== Суть задания ==
Проверьте по отрывку о Лабзине, верны ли эти утверждения. На каждое ответьте «да» или «нет» и точно процитируйте слова отрывка, которые это решают.
1. Лабзин во всем знал меру.
2. «Сионский вестник» снова разрешили издавать, когда князь и император с 1812 года стали более религиозными.
3. Лабзин поддерживал в рассказчике любовь к искусствам.

== Исходный текст ==
============================================================

Еще князь (по собственному выражению) был вольнодумом. Когда же он и император с 1812 года предались более религиозным чувствам, разрешено было опять издавать «Сионский вестник», и он продолжался до тех пор, пока Лабзин успел до того раздражить духовенство, что ему снова запретили оный.
Говоря о Лабзине, скажем и о его наружности, которая так тесно связана с внутренней жизнию. Вид его был важен; держал голову более вверх; очки, большой нос и что-то презрительное в губах; самая походка его придавала ему что-то важное и гордое.
Пылкий характер Лабзина увлекал его всегда за все пределы. Он ни в чем не знал умеренности. Так, исключительна была его преданность к греческой церкви. Понимая высоко христианство, он никак не мог подняться до общего взгляда, до общей любви, обнимающей все церкви; я сам вполне понимал высоту ритуала греческого, дающего столь обильное поле мыслящему человеку, но странно было видеть ту исключительность, которую ей давал Лабзин. Таков он был и в прочих отношениях. Преданный религиозно-философским изысканиям, он требовал, чтобы все жертвовали своими занятиями вопреки призванию, вопреки талантам, считая все низким. Таким образом, вместо того чтоб питать жар и любовь во мне к искусствам, он охлаждал меня к ним, отвлекал от них.

============================================================

== Фрагмент данных ==
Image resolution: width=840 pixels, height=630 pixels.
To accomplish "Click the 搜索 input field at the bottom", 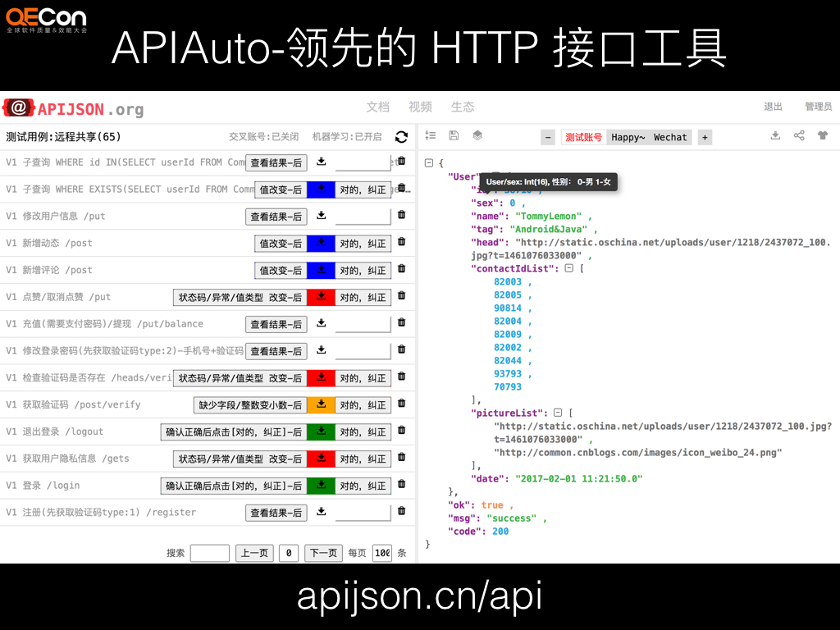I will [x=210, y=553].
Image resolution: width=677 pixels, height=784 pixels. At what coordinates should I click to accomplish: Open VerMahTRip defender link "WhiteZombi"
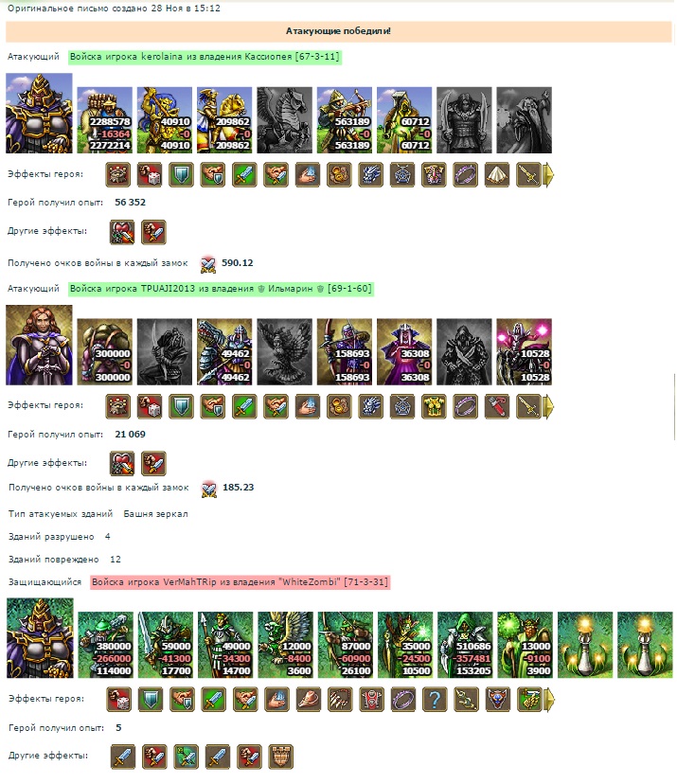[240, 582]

============================================================

== Ответ ==
1. Нет: «Он ни в чем не знал умеренности.»
2. Да: «Когда же он и император с 1812 года предались более религиозным чувствам, разрешено было опять издавать»
3. Нет: «вместо того чтоб питать жар и любовь во мне к искусствам, он охлаждал меня к ним, отвлекал от них.»